Data Overview¶
There are 6 files provided. Two of these files provide background information (countries.csv and age_gender_bkts.csv), while sample_submission_NDF.csv provides an example of how the submission file containing our final predictions should be formatted. The three remaining files are the key ones:
1. train_users_2.csv – This dataset contains data on Airbnb users, including the destination countries.
2. test_users.csv – This dataset also contains data on Airbnb users, in the same format as train_users_2.csv, except without the destination country. These are the users for which we will have to make our final predictions.
3. sessions.csv – This data is supplementary data that can be used to train the model and make the final predictions.
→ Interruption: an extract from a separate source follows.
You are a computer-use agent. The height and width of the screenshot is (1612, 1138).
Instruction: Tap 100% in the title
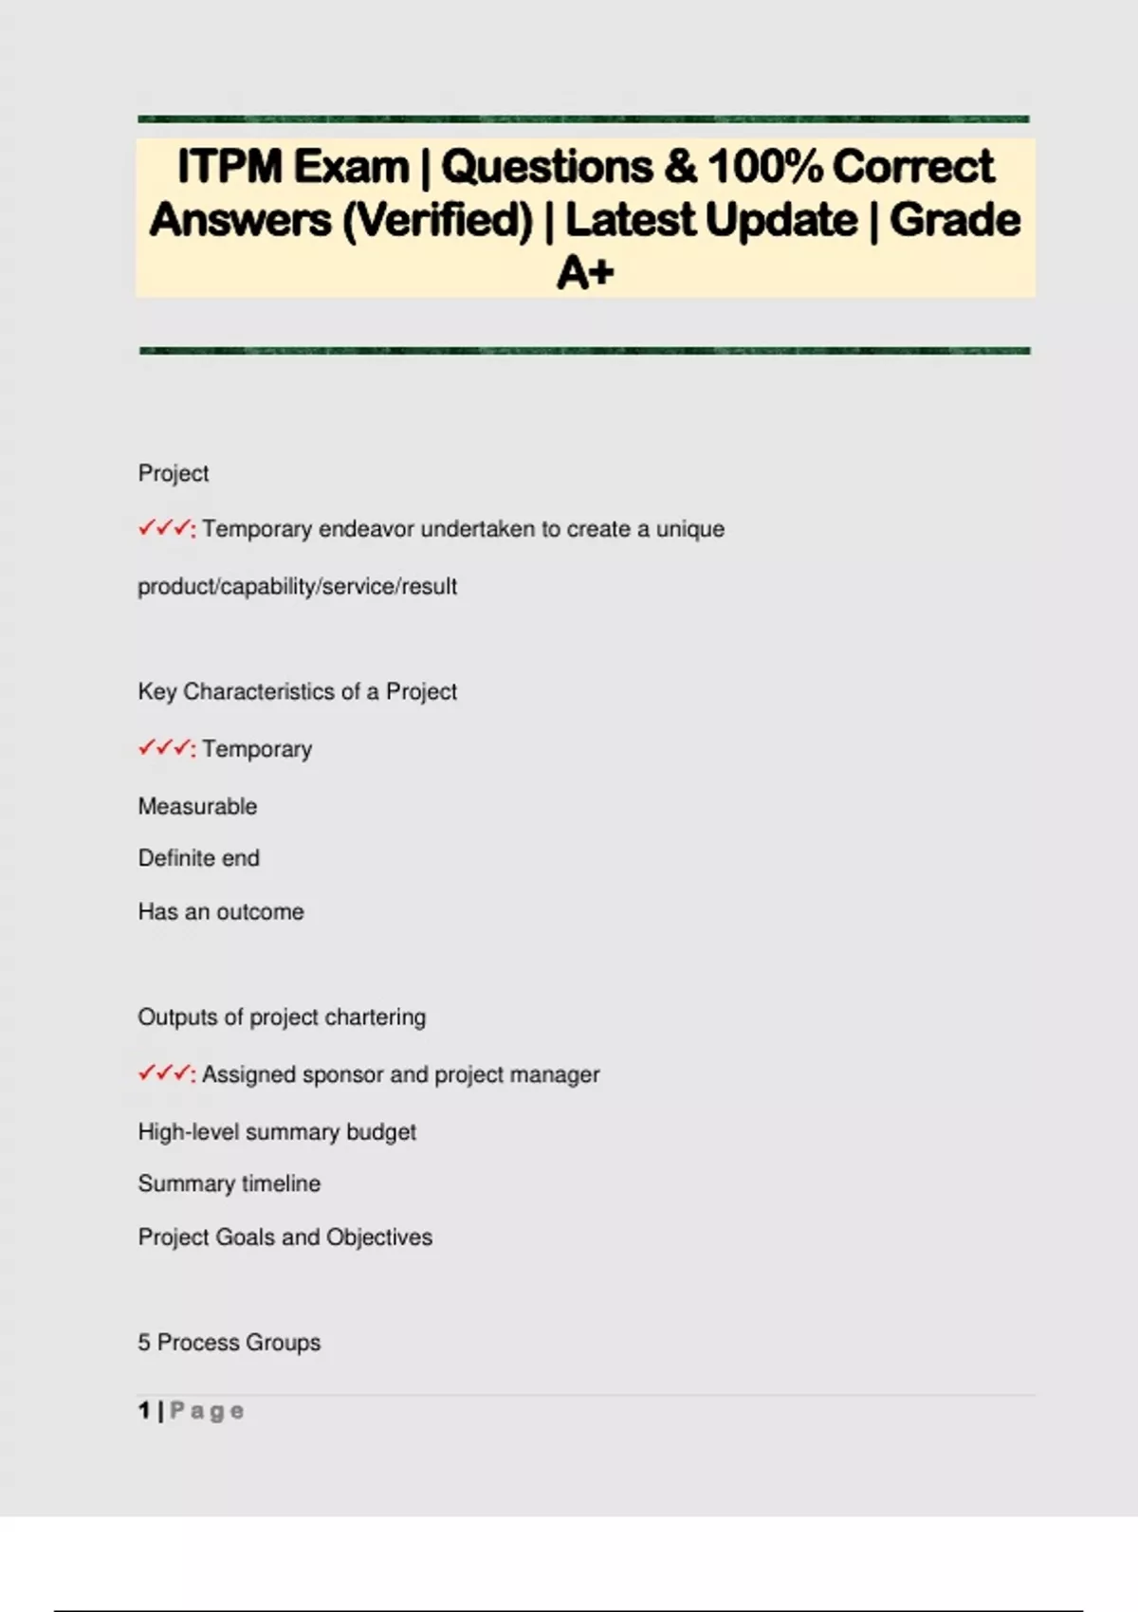[x=764, y=167]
It contains information about the actions (e.g. clicked on a listing, updated a wish list, ran a search etc.) taken by the users in both the testing and training datasets above.
A glimpse on the data
import pandas as pd
#import data
tr_datapath = "data/train_users_2.csv"
te_datapath = "data/test_users.csv"
df_train = pd.read_csv(tr_datapath, header = 0, index_col = None)
df_test = pd.read_csv(te_datapath, header = 0, index_col = None)
# size of training data
print(df_train.shape)
df_train.head()
# size of test data, short of the country_destination column which need to be predicted by our model
print(df_test.shape)
df_test.head()
Data cleansing¶
From the above snapshot of the data in training and test files, a few key pieces of information about the integrity of this dataset can be identified.
- Firstly, is that at least two columns have missing values – the age column and date_first_booking column.
- Secondly, most of the columns provided contain categorical data. In fact 11 of the 16 columns provided appear to be categorical.
- Thirdly, the timestamp_first_active column looks to be a full timestamp, but in the format of a number. For example 20090609231247 looks like it should be 2009-06-09 23:12:47.
- Fourthly, erroneous values. For some columns, there are values that can be identified as obviously incorrect. This may be a gender column where someone has entered a number, or an age column where someone has entered a value well over 100. These values either need to be corrected (if the correct value can be determined) or assumed to be missing.
- Lastly, some columns need to be standardized. For example, when collecting data on country of birth, if users are not provided with a standardized list of countries, the data will inevitably contain multiple spellings of the same country (e.g. USA, United States, U.S. and so on). One of the main cleaning tasks often involves standardizing these values to ensure that there is only one version of each value.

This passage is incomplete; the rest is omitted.